En allant voir Dire à Lamine, j’avoue m’être dit que j’allais possiblement voir un énième film sur les violences policières. Or on découvre d’emblée que ce film n’est pas une enquête : on sort de l’interview et du témoignage classique, et la puissance commémorative s’impose. Le film s’installe dans un langage cinématographique singulier qui explore beaucoup plus que le fait criminel. C’était il y a dix ans et pourtant on n’oublie pas. On nous distille quelques faits juridiques par-ci par-là, à l’aide de cartons, mais là n’est pas l’essentiel. On nous raconte, par exemple, ou plutôt on peut lire que la première cause de décès transmise à la famille était liée à la prise d’alcool et de cocaïne alors que Lamine est mort étouffé par cinq policiers dans leur propre fourgon. La version de l’overdose est absurde ; lorsque l’on lit cela on ne peut s’empêcher de penser aux nombres de fois où la thèse de l’overdose est acceptée par les familles qui ne mèneront pas d’enquête…
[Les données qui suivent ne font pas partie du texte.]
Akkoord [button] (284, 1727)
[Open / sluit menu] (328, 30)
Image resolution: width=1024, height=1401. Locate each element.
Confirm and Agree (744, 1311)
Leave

Dès les premières minutes, avec le récit détaillé de la mort de Lamine par Ramata, on pourrait rester sous le choc choqué mais ce n’est pas le but de ce film. On reste sans voix, mais plutôt par respect. Ce respect nous poussera à mettre les investigations, le combat politique des luttes des premièr.e.s concerné.e.s au même niveau que et les enquêtes policées de nos institutions, qui, elles, s’empressent de couvrir, de dissimuler et de classer ensuite ces affaires afin que le pouvoir reste bien en place. Nous restons sans voix mais parce que c’est à Lamine que l’on voudrait pouvoir « dire »… Le film lui redonne une présence et une perspective politique intrinsèque aux conditions de son assassinat et ceci nous permet d’approfondir la réflexion sur l’omniprésence de la mort quand on est noir.e et que l’on vient d’un milieu populaire. Réflexion qui révèle la responsabilité de l’État à ne pas vouloir rendre justice. En silence, une animation cartographiée nous explique que Lamine venait de ce territoire, du quartier de la Banane, à 500m plus loin, le lieu de sa mort et à une distance moindre, la localisation du commissariat du XXe arrondissement. On comprend alors ou on ne comprend pas justement ce qui a pu arriver. Il était facile d’identifier Lamine car il était dans son quartier ; pourquoi ne pas l’avoir amené au commissariat alors qu’il était déjà dans le fourgon ?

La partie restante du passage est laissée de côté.